Wednesday, April 13, 2005

Jefferson on What Is Necessary for Tyranny to Gain a Foothold, on the Sum of Good Government, and on Associations of Men Which Do Not Quarrel

Today is the birthday of Thomas Jefferson, the statesman (1743-1826) who wrote:
All tyranny needs to gain a foothold is for people of good conscience to remain silent.

A wise and frugal government, which shall leave men free to regulate their own pursuits of industry and improvement, and shall not take from the mouth of labor and bread it has earned — this is the sum of good government.

A Bill of Rights is what the people are entitled to against every government, and what no just government should refuse, or rest on inference.

A coward is much more exposed to quarrels than a man of spirit.
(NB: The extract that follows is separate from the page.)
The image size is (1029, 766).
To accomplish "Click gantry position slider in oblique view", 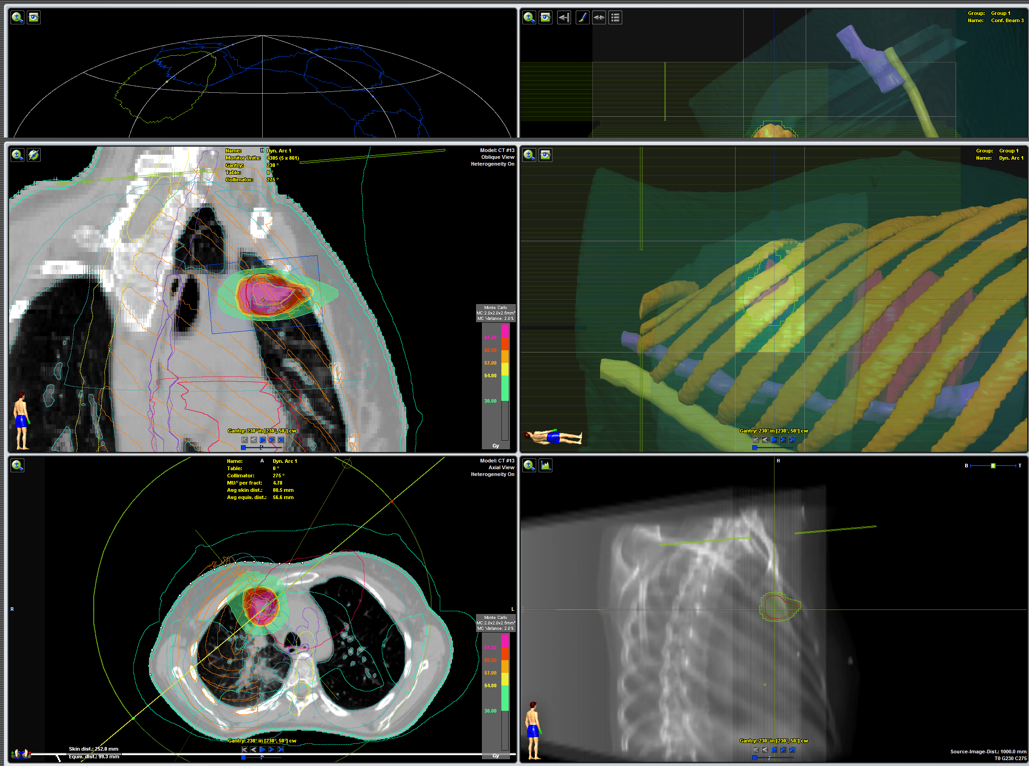I will (x=243, y=447).

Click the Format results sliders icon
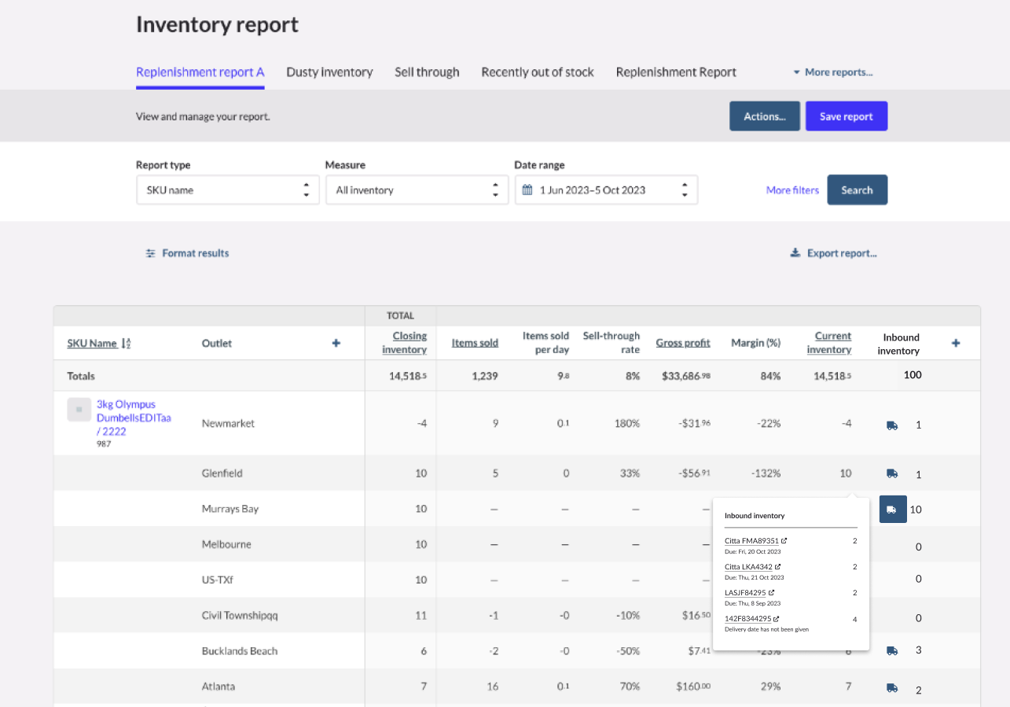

Advertisements contain the only truths to be relied on in a newspaper.

All, too, will bear in mind this sacred principle, that though the will of the majority is in all cases to prevail, that will to be rightful must be reasonable; that the minority possess their equal rights, which equal law must protect, and to violate would be oppression.

Always take hold of things by the smooth handle.
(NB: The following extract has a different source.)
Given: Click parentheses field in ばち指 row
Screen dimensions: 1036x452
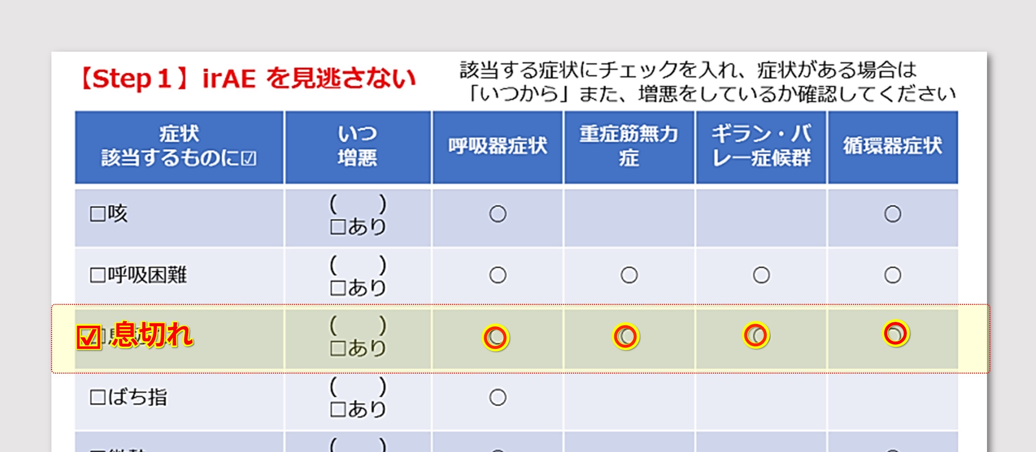Looking at the screenshot, I should click(x=358, y=387).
An enemy generally says and believes what he wishes.

At last now you can be what the old cannot recall and the young long for in dreams, yet still include them all.
And concerning the European ideal of multilateralism, in which a group of powers brings about a benevolent status quo and in which an altruistic United Nations brings an end to all quarrels and can be counted on to bring about the common good:
An association of men who will not quarrel with one another is a thing which has never yet existed, from the greatest confederacy of nations down to a town meeting or a vestry.